===== SECTION DU DOCUMENT
Et si on s’autorisait à dormir (un peu) au travail ?

25 juillet 2025

Le 22 juillet dernier, le Ministère de la Santé a lancé une feuille de route interministérielle pour améliorer la qualité du sommeil, dans laquelle la sieste occupe une place - modeste. Yannick Neuder, le ministre de la santé s’est lui-même déclaré très favorable à la sieste, y compris au sein des entreprises. Celle-ci améliore la mémoire, renforce la concentration, réduit le stress, et semble bénéfique vis-à-vis du système cardiovasculaire. Dormir pour mieux travailler ? La science dit oui.

La sieste au travail est perçue de manière très contrastée selon les cultures. En Chine, le shui wu jiao, ou repos de la mi-journée, fait partie intégrante du rythme quotidien, y compris en entreprise. Au Japon, l’inemuri (« être présent tout en dormant ») est toléré, voire valorisé, comme le signe d’un engagement professionnel. En Espagne, la sieste appartient à l’identité culturelle, même si elle tend à disparaître des usages urbains. À l’inverse, dans d’autres pays, cette pratique peut encore être mal vue, évoquant parfois un manque de sérieux, aussi bien aux yeux des collègues que de la hiérarchie. En France, il semblerait que le tabou tombe peu à peu.
==========
#### CONSIGNE 1:
Recopiez fidèlement, dans le texte sur la sieste au travail, tout ce qui va de « Le 22 juillet » jusqu'à « science dit oui. ».
#### CONSIGNE 2:
Reprenez le texte sur la sieste au travail à l'endroit où il s'arrête et poursuivez-en la rédaction.
===== EXTRAIT DES DONNÉES
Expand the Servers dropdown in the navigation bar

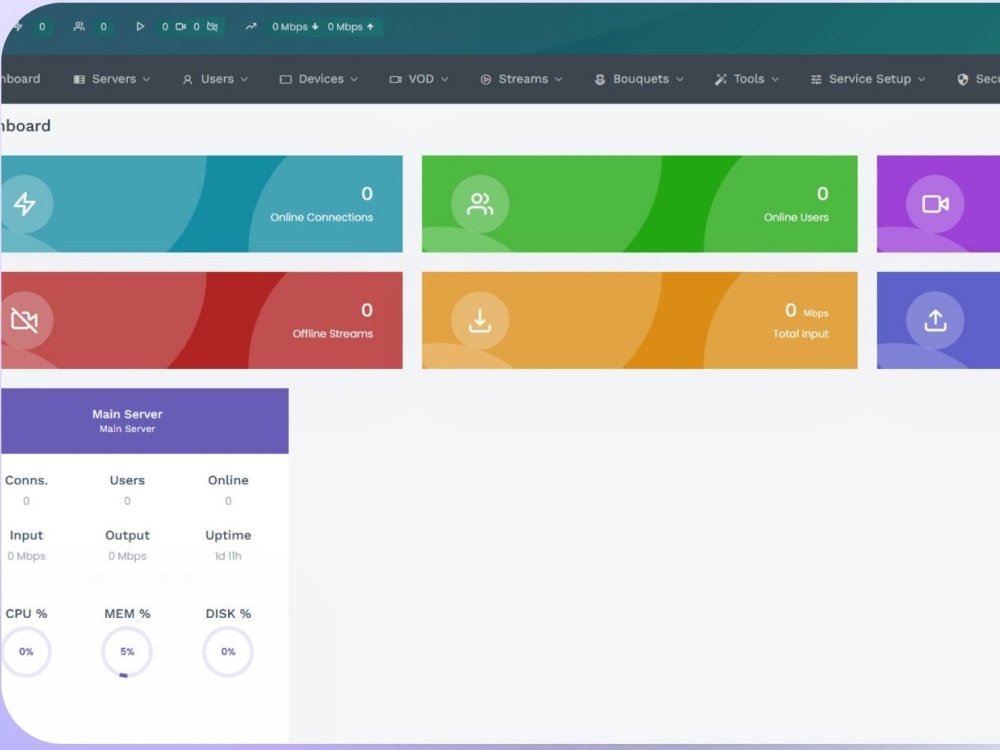[x=111, y=78]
==========
#### RÉSULTAT ATTENDU 1:
Le 22 juillet dernier, le Ministère de la Santé a lancé une feuille de route interministérielle pour améliorer la qualité du sommeil, dans laquelle la sieste occupe une place - modeste. Yannick Neuder, le ministre de la santé s’est lui-même déclaré très favorable à la sieste, y compris au sein des entreprises. Celle-ci améliore la mémoire, renforce la concentration, réduit le stress, et semble bénéfique vis-à-vis du système cardiovasculaire. Dormir pour mieux travailler ? La science dit oui.

#### RÉSULTAT ATTENDU 2:
La sieste au travail ? 70 % des Français y sont favorables

Selon un sondage réalisé par l’agence d’intérim Adecco, 69 % des Français sont favorables à une sieste au travail, à condition que cela ne les retarde pas pour rentrer chez eux ! Aujourd’hui, seules quelques grandes entreprises ont effectivement aménagé un espace adapté. Les Français en auraient bien besoin. Chez 56 % d’entre eux, les problèmes de sommeil provoquent au moins une nuisance au travail. En médecine du travail, 20 à 40 % des salariés se plaignent de leur sommeil, avec pour principale conséquence la somnolence diurne, qui entraîne une baisse de vigilance. Cette somnolence excessive multiplie par deux les difficultés professionnelles, notamment dans la gestion du temps, les relations et l’efficacité, selon l’enquête Sommeil et vie active de l’Institut national du sommeil et de la vigilance. Les répercussions de ces troubles du sommeil concernent l’énergie, le dynamisme (pour 45 % des personnes interrogées) et la concentration/ la capacité à ne pas faire d’erreur (29 %).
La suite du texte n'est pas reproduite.